题目 1 » 根据文档正文,训练数据集中每一类包含多少幅图像?

美文网首页
9.8 利用视觉码本和向量量化创建特征

9.8 利用视觉码本和向量量化创建特征

作者: MaskStar | 来源:发表于2018-11-12 15:22 被阅读0次

    为了创建一个目标识别系统,需要从每张图像中提取特征向量。每张图像需要有一个识别标志,以用于匹配。
    我们用视觉码本的概念来创建图像识别标志。在训练数据集中,码本实际上就是一个字典,用于提出关于图像的描述,我们用向量量化方法将很多特征点进行聚类并得出中心点,这些中心点将作为视觉码本的元素。

    训练数据集

    包含3类实例训练数据集,每一类包含20幅图像,可以在http://www.vision.caltech.edu/html-files/archive.html 下载。

    处理加载数据集:

    def load_training_data(input_folder):
        training_data = []   # 以list的形式 存储数据集中的图片信息
        if not os.path.isdir(input_folder):
            raise IOError("The folder " + input_folder + " doesn't exist")
        for root, dirs, files in os.walk(input_folder):
            for filename in (x for x in files if x.endswith('.jpg')):
                filepath = os.path.join(root, filename)   
                # filepath 输出为 'training_images/airplanes\\0001.jpg'
                filepath = filepath.replace('\\','/')   
                # 替换字符\\ 以方便处理 提取label  此时filepath 输出为:'training_images/airplanes/0001.jpg'
                object_class = filepath.split('/')[-2]  
                # 此时 object_class  为:airplanes
                #  将每幅图像的信息以字典的形式保存在  training_data
                training_data.append({'object_class': object_class,
                                      'image_path': filepath})

输入材料 »
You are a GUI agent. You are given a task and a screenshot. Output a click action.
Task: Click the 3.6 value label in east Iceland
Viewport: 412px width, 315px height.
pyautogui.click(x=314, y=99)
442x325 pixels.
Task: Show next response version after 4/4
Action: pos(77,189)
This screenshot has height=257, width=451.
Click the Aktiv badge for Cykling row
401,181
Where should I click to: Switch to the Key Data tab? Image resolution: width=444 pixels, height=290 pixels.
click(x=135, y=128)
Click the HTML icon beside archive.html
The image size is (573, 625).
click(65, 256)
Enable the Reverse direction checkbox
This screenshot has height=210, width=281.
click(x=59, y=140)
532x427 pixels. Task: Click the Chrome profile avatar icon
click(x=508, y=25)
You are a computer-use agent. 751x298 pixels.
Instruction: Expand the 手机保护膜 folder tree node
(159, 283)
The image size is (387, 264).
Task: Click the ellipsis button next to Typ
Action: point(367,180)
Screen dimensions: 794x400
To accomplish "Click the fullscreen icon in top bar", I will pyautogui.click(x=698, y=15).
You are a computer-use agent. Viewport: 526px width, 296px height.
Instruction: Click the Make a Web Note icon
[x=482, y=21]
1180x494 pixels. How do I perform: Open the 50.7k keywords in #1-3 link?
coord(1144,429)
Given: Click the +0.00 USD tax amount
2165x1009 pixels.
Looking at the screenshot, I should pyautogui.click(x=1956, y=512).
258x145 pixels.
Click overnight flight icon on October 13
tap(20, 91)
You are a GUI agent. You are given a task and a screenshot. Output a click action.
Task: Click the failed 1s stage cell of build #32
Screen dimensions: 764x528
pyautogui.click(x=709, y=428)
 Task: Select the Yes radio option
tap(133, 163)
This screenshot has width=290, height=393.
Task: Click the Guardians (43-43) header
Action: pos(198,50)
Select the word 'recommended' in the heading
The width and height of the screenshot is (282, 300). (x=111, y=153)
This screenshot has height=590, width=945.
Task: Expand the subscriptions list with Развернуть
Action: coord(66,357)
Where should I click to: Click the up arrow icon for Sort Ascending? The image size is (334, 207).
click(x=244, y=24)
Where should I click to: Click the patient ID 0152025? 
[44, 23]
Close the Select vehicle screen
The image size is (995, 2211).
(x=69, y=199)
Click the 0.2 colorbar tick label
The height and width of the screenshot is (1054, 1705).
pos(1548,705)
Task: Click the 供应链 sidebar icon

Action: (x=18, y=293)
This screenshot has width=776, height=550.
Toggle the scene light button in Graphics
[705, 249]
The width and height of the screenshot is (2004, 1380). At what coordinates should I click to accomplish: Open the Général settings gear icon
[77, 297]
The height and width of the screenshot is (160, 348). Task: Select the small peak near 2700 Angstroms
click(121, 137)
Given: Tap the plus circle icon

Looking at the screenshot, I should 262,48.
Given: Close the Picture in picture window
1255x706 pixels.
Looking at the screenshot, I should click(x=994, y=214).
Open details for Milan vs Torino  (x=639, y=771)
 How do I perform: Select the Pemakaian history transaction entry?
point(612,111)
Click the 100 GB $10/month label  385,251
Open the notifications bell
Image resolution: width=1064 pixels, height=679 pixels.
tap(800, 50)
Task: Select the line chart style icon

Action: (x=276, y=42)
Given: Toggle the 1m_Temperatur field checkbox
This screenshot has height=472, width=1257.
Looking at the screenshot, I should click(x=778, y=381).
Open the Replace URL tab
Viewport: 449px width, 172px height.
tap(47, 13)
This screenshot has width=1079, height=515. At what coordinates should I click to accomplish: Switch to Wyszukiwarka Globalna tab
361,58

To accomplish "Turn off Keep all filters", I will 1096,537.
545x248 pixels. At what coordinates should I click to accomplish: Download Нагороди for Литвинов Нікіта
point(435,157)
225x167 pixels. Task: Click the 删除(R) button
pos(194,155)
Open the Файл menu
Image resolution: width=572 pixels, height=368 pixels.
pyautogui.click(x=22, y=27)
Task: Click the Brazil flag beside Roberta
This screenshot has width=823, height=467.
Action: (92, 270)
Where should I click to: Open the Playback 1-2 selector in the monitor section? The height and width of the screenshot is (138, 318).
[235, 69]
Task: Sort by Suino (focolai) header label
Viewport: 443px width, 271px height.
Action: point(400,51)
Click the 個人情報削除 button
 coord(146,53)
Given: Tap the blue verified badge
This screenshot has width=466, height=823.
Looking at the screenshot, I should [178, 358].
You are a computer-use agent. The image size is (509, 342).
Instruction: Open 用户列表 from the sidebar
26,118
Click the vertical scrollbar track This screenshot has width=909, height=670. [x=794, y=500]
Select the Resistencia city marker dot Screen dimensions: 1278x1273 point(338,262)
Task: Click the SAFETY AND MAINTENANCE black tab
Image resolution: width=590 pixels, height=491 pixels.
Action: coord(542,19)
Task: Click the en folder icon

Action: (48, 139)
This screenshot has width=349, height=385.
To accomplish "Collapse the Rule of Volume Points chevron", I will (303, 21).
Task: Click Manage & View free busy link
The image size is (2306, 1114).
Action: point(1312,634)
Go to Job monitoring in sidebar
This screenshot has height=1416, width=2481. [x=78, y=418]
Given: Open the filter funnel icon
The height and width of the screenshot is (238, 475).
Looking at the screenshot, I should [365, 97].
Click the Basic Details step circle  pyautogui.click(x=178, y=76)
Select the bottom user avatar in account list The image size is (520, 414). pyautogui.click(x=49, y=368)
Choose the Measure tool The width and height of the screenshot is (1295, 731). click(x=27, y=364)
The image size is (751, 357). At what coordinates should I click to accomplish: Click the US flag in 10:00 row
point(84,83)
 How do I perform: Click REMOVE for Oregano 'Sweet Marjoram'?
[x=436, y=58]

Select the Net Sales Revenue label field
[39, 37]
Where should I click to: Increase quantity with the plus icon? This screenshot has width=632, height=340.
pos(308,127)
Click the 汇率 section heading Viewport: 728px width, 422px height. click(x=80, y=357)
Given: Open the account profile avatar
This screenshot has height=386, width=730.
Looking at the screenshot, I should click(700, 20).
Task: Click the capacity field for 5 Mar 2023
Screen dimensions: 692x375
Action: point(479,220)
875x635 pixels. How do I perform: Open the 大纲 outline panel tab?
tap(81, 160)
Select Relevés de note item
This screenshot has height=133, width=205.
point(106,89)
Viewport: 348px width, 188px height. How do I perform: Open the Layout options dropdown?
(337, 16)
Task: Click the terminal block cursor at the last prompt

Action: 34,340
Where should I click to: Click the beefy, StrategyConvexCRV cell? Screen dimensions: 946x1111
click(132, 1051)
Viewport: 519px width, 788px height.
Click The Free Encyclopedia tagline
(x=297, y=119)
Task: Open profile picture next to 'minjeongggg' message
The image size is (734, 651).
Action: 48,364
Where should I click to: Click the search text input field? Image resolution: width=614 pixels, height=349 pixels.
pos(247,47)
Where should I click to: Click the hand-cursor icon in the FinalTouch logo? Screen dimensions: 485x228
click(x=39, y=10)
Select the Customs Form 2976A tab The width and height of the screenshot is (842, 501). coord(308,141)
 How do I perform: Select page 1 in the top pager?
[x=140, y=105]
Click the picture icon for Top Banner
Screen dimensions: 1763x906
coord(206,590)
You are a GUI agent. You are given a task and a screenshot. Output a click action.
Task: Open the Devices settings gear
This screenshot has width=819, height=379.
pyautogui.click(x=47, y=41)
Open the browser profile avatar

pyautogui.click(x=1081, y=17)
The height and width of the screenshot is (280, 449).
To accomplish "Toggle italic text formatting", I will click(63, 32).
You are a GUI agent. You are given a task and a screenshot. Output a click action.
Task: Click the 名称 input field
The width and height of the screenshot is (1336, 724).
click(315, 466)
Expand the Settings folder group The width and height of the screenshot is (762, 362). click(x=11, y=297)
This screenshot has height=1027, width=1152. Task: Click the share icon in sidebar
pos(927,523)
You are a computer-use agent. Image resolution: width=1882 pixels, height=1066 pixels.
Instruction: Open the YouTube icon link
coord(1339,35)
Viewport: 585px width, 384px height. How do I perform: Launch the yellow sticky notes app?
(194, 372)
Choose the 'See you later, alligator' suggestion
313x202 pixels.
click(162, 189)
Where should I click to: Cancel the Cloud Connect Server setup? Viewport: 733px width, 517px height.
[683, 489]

题目 2 » 从记录的开头起,到含有“click(x=135, y=128)”的那一行止,把这些记录逐行照原样重新输入一遍,首尾两行都包括在内。

参考答案 1 » 每一类包含20幅图像。

参考答案 2 »
You are a GUI agent. You are given a task and a screenshot. Output a click action.
Task: Click the 3.6 value label in east Iceland
Viewport: 412px width, 315px height.
pyautogui.click(x=314, y=99)
442x325 pixels.
Task: Show next response version after 4/4
Action: pos(77,189)
This screenshot has height=257, width=451.
Click the Aktiv badge for Cykling row
401,181
Where should I click to: Switch to the Key Data tab? Image resolution: width=444 pixels, height=290 pixels.
click(x=135, y=128)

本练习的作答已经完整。